The first and best place to turn for access to these resources is the National Domestic Violence Hotline. The NDVH is actively working to tailor its services specifically to the unprecedented realities of the pandemic and the special needs that survivors of domestic violence will have as they seek safety in the face of this lockdown.
For those who need to get out of the home quickly, but who can’t bear, or can’t afford to leave essential possessions behind, there are a host of options for moving and storing your belongings in order to mitigate moving stress.
Professional moving and storage companies can be hired to pack up and move your belongings for you so that you don’t have to be present with your abuser and you don’t have to endure the added stress of the process. To be certain, those services can be costly, but women’s shelters and other domestic violence organizations in your community may be able to help you cover the expenses.
What matters, above all, is getting help, because the threat will only increase as the days pass.
The virus, and the lockdowns that have followed, have created prime conditions for violence, as financial and psychological strain have mutated for too many people into anger and loss of control. This is combined with an increase in drug and alcohol abuse as people spend more time at home, which only amplifies further the threat of violence.
What this means is that, no matter what, when you are facing IPV, the most important thing is to get yourself and, if you have children and pets, to get your babies out safely. As difficult as that may be in the face of a pandemic, help is still out there.
Shelters are ready and waiting and, though they may be operating at limited capacity, they have pandemic plans and resources in place to help those in need. Shelters are using temperature checks, mandatory masking, and short-term private hotel room stays to keep victims safe from the abuser and the virus.

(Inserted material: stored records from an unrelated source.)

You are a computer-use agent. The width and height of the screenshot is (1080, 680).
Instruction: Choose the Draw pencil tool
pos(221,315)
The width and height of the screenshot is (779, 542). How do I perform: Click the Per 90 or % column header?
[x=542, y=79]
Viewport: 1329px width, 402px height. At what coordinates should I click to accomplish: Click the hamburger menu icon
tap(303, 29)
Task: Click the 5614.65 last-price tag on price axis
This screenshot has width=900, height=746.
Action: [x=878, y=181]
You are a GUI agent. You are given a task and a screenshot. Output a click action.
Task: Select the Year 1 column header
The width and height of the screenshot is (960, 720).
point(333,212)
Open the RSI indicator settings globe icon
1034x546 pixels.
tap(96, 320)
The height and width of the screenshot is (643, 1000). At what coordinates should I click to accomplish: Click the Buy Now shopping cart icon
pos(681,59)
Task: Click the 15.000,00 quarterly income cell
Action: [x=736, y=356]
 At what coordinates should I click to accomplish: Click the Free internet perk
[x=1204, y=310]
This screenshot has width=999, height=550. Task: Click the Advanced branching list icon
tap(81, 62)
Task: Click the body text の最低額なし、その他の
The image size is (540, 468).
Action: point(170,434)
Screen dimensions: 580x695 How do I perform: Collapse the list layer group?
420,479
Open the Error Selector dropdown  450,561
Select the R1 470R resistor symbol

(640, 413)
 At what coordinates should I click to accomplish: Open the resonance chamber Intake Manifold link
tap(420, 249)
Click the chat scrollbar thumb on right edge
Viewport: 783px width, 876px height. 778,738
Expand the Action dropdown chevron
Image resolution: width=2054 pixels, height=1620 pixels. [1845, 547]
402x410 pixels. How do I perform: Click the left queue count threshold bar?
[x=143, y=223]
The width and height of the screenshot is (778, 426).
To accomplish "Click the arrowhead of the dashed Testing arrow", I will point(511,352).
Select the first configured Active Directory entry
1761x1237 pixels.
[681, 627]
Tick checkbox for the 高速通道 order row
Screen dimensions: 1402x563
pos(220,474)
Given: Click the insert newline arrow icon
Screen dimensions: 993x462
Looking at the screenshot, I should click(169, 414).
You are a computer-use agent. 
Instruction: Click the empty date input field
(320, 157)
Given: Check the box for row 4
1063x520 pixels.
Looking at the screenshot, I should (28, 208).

Around the world, national and local governments have been forced to issue unprecedented lockdowns in order to protect their communities from the profound threat of COVID-19. In so doing, though, they have exposed tens of millions of people to other and perhaps even more significant dangers. Intimate partner violence is, unfortunately, nothing new. However, in the face of the coronavirus pandemic, victims are being confined with their abusers. And, as psychological strains mount and rates of substance abuse rise, the conditions inside abusive homes worldwide are only going to grow more dangerous. The time to protect victims, the time to save lives, the time to free innocent women, men, and children from the hands of the perpetrator, is right now.
The views and opinions expressed in this article are those of the author.